Azure Rightsizing: A Practical Guide | Microsoft Negotiations

Why Azure Advisor Is Not Enough

Azure Advisor is the starting point for most enterprise rightsizing programmes — and the ending point for most that fail to deliver meaningful results. Microsoft's native recommendation engine applies conservative thresholds (sub-5% CPU utilisation over 14 days), focuses primarily on compute, and cannot account for the organisational dynamics that determine whether a recommendation can actually be acted upon. The result is a rightsizing analysis that identifies 5–10% of Azure spend as addressable, when the genuine opportunity is typically 20–35%.

The gap between what Azure Advisor surfaces and the total rightsizing opportunity exists because enterprise Azure waste is distributed across five categories, of which compute oversizing is only one. The other four — orphaned resources, development environment inefficiency, storage waste, and PaaS over-provisioning — require analysis that Azure Advisor does not perform, using thresholds that are relevant to enterprise environments rather than conservative enough to avoid false positives on mission-critical production systems.
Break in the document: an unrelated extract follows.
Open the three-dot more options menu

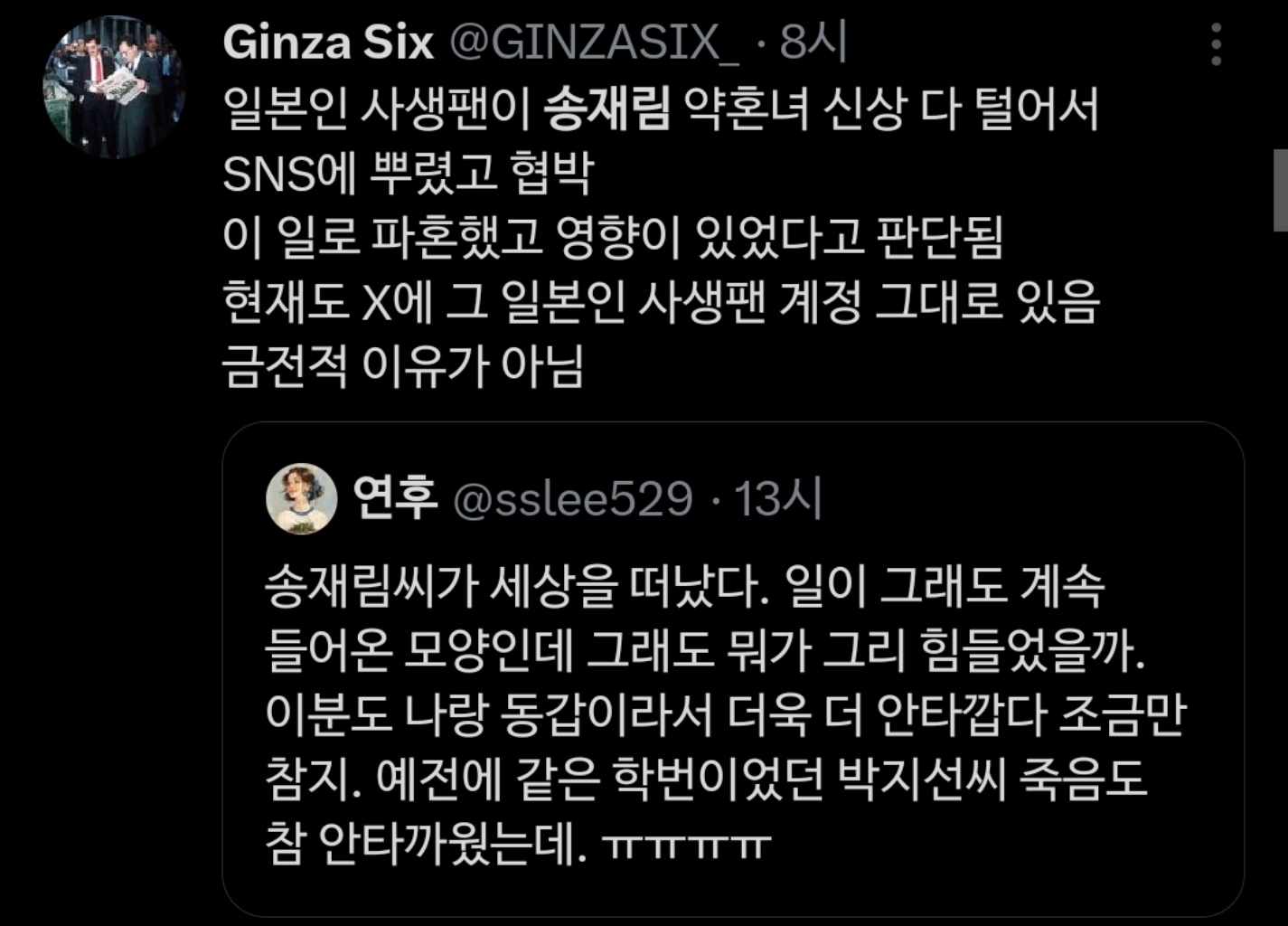click(x=1217, y=44)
This guide provides a practical framework for identifying and eliminating waste across all five categories, structured as a 90-day programme that delivers measurable cost reduction while avoiding the operational risk that derails many rightsizing initiatives. The broader Azure cost context — including Reserved Instance strategy, AHUB, and MACC negotiation — is in the Azure Cost Optimisation Complete Guide.

28%

Average proportion of Azure spend identified as immediately addressable waste in enterprise rightsizing analyses — combining all five waste categories with appropriate thresholds. Azure Advisor alone typically surfaces 5–10%.

The Five Categories of Enterprise Azure Waste

Structuring rightsizing around the five waste categories allows effort to be directed where the financial impact is greatest, and allows different categories to be addressed in parallel by different teams without creating dependencies that slow the overall programme.

1. Orphaned Resources

Typical savings: 3–6% of Azure spend

Managed disks with no VM attachment, public IP addresses unused, empty resource groups with DNS zones, load balancers with no backends. Immediately eliminable.

2. Idle and Oversized VMs

Typical savings: 8–15% of Azure spend

VMs at sub-20% peak CPU combined with low network/memory utilisation. The largest single waste category by value in most enterprise estates.
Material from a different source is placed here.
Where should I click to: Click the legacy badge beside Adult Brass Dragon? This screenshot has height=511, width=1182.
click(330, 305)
3. Development Environment Inefficiency

Typical savings: 4–8% of Azure spend

Dev/test VMs running 24/7 at production VM sizes. Auto-shutdown and start/stop automation capture 20–25% of dev/test cost within 30 days.

4. Storage Waste

Typical savings: 3–5% of Azure spend

Premium SSD where standard SSD/HDD suffices. No snapshot retention policy. Underuse of cool/archive tiers. Hot blobs that haven't been accessed in 90+ days.

5. PaaS SKU Over-Provisioning

Typical savings: 4–8% of Azure spend

Azure SQL, App Service Plans, AKS node pools, Databricks clusters sized for maximum load rather than typical load. Elastic pools, autoscale, and spot instances address this category.
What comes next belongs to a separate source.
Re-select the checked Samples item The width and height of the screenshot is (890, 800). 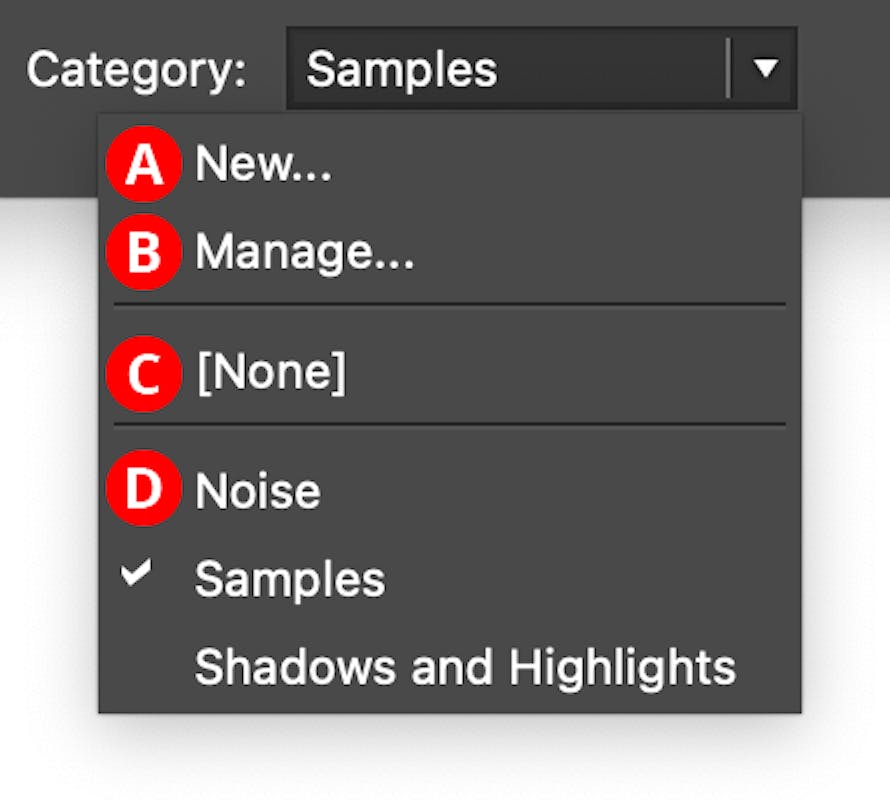click(x=287, y=578)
Going Beyond Azure Advisor: The Toolset

Azure Advisor provides CPU utilisation data from Azure Monitor, but it cannot correlate CPU with memory, network, and disk I/O simultaneously — which means a VM running at 4% CPU but 90% memory utilisation appears as a rightsizing candidate when it is actually appropriately sized for a memory-intensive workload. Using Azure Advisor recommendations without this additional context leads to rightsizing actions that trigger performance problems, destroying confidence in the programme and causing stakeholders to block further optimisation.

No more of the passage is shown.